## [What is expected]
Every line from the one with "Click the tool icon next to YouTube" to the final line of the records should be printed exactly as it is, with pictures left out.

## [Screenshot grounding data]

__________________________________________________

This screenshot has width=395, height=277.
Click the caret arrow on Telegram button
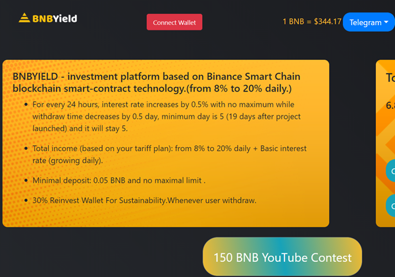tap(387, 22)
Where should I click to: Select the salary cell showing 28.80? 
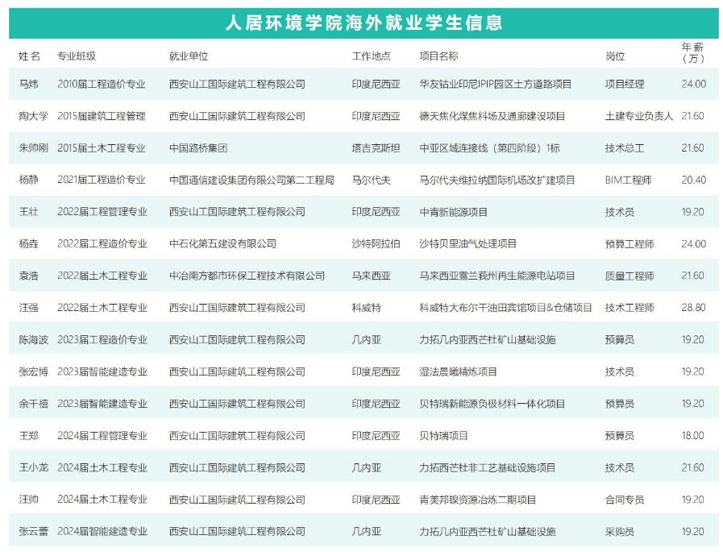(693, 308)
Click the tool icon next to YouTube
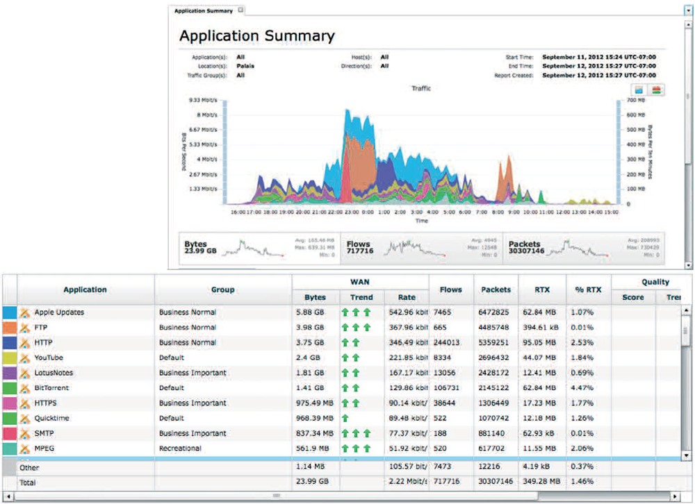Screen dimensions: 695x504 coord(26,358)
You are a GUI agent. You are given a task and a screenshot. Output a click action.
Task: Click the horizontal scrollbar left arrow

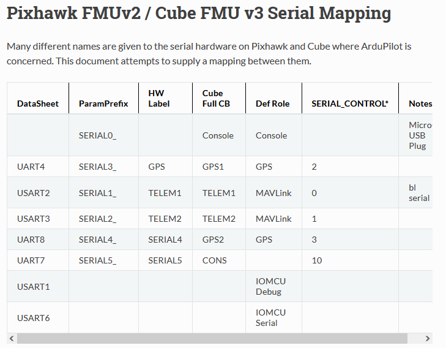[12, 338]
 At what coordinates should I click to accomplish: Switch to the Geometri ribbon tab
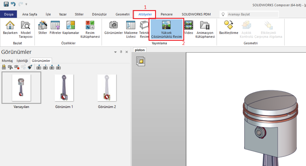(123, 14)
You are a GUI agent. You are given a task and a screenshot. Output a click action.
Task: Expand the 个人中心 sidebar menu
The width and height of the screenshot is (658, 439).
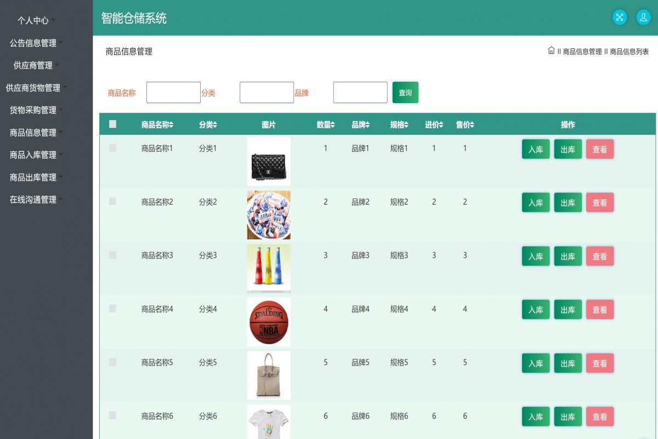(34, 21)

__________________________________________________

## [Result below]
Click the tool icon next to YouTube
Screen dimensions: 695x504 coord(26,358)
You are a GUI agent. You are given a task and a screenshot. Output a click action.
Task: Click the horizontal scrollbar left arrow

[12, 338]
 At what coordinates should I click to accomplish: Switch to the Geometri ribbon tab
(123, 14)
You are a GUI agent. You are given a task and a screenshot. Output a click action.
Task: Expand the 个人中心 sidebar menu
The width and height of the screenshot is (658, 439).
(34, 21)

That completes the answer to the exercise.